DATA SHOWN Start Marker

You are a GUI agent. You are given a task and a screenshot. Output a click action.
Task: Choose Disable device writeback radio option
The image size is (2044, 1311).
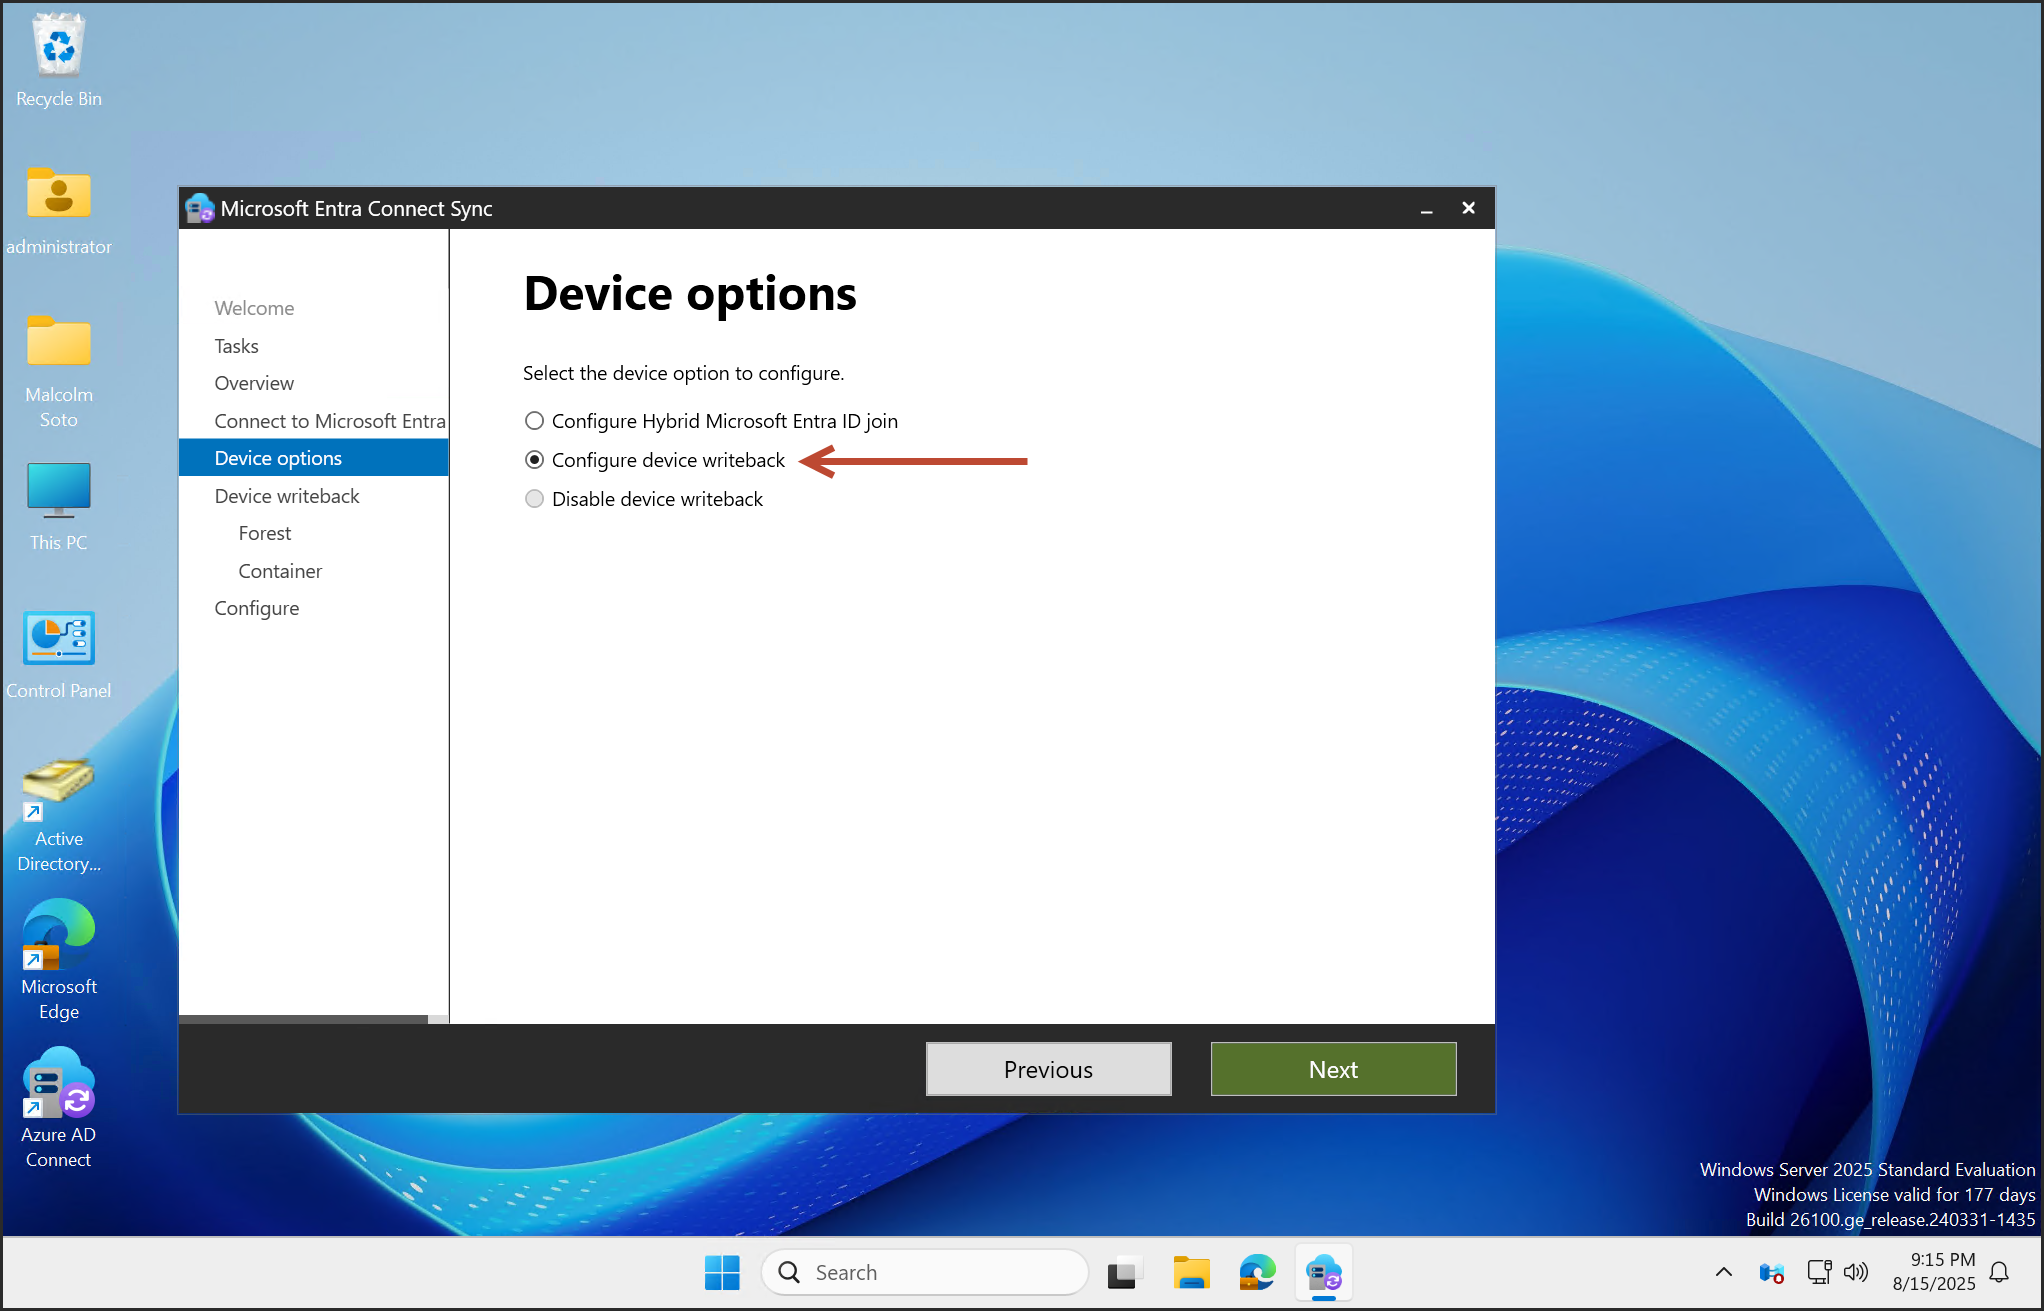(535, 499)
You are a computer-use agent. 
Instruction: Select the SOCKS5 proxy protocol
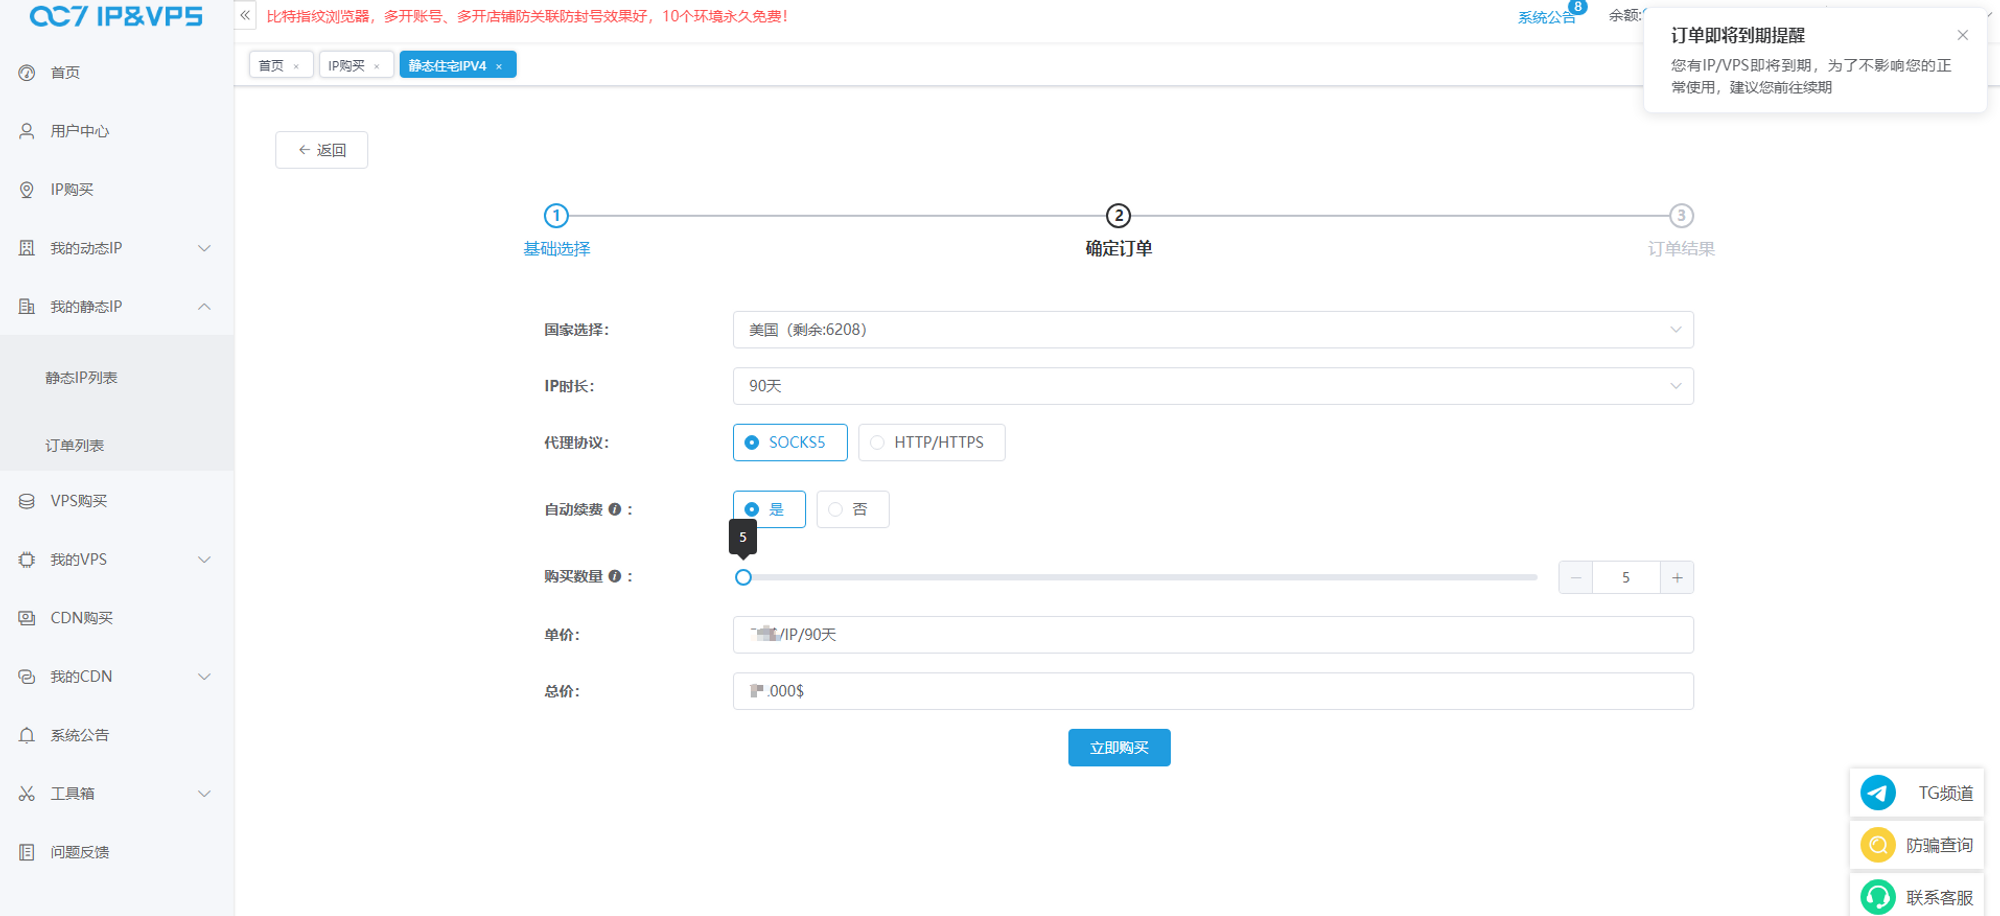click(x=789, y=442)
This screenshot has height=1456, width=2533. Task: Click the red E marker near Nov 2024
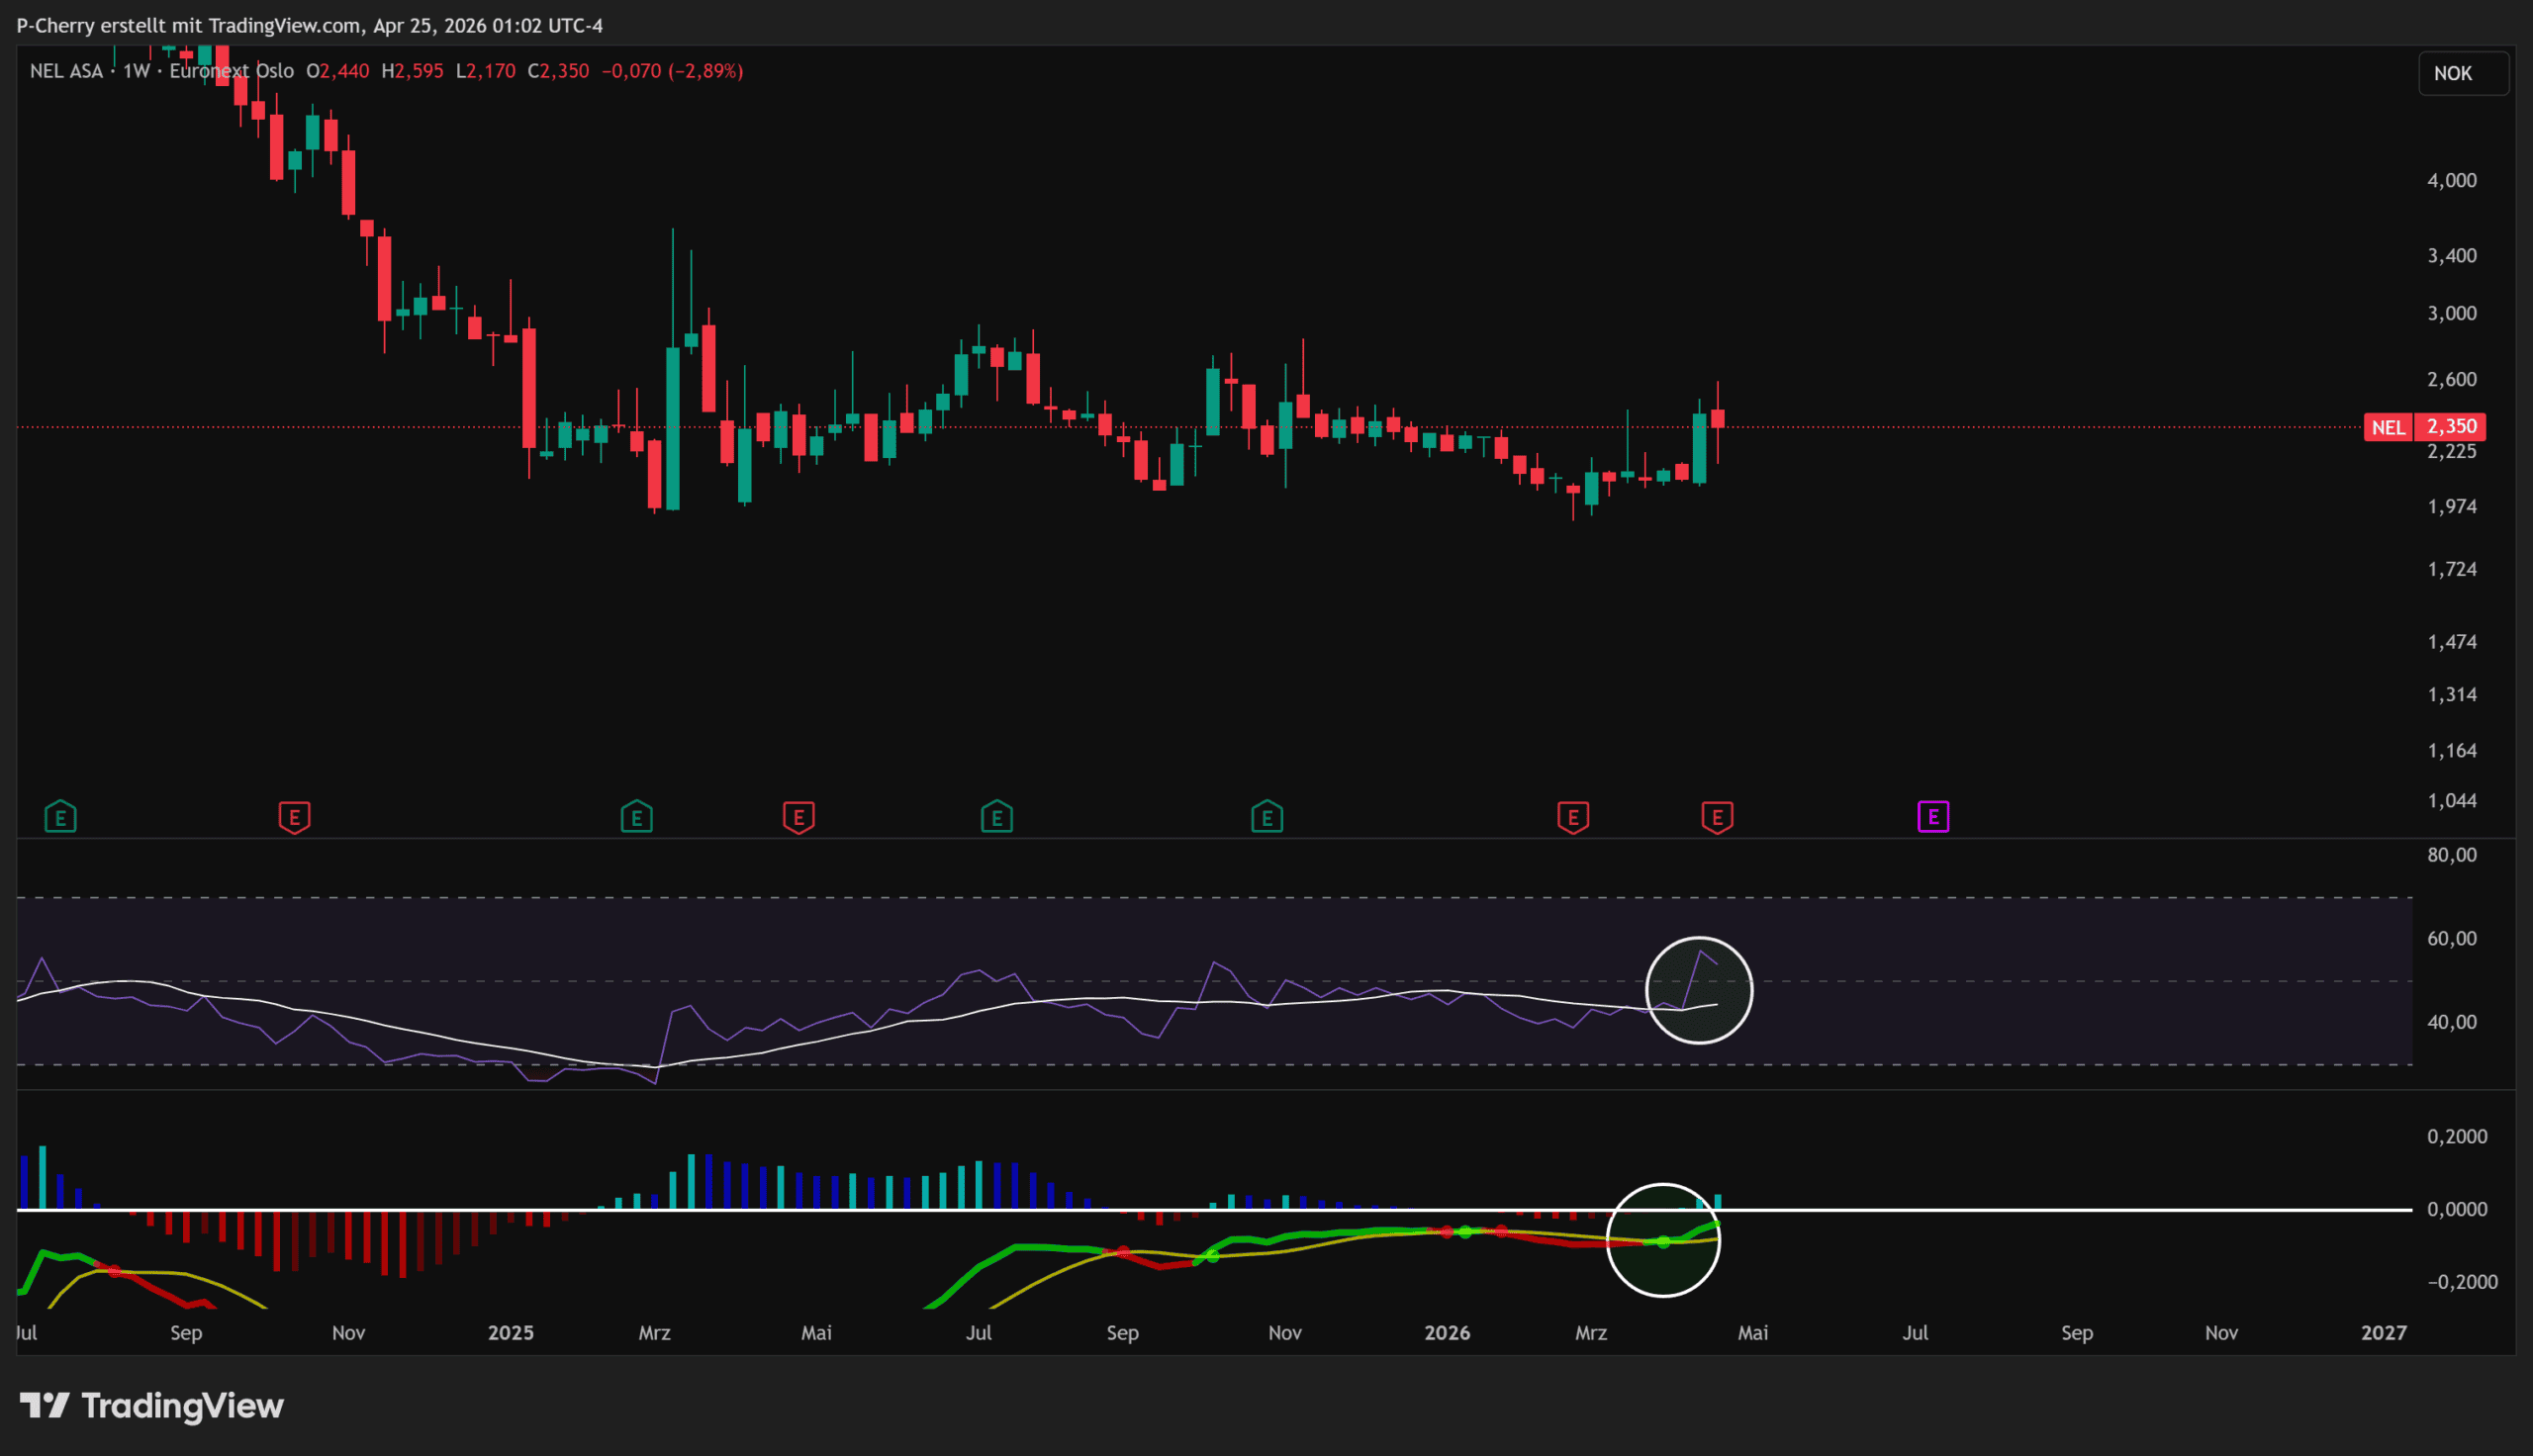(294, 817)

DATA SHOWN End Marker

◆ **GOAL OF THE EXERCISE**
Extract every line from the records above that contains the word "agent".

◆ **RESULT OF THE EXERCISE**
You are a GUI agent. You are given a task and a screenshot. Output a click action.
You are a computer-use agent. 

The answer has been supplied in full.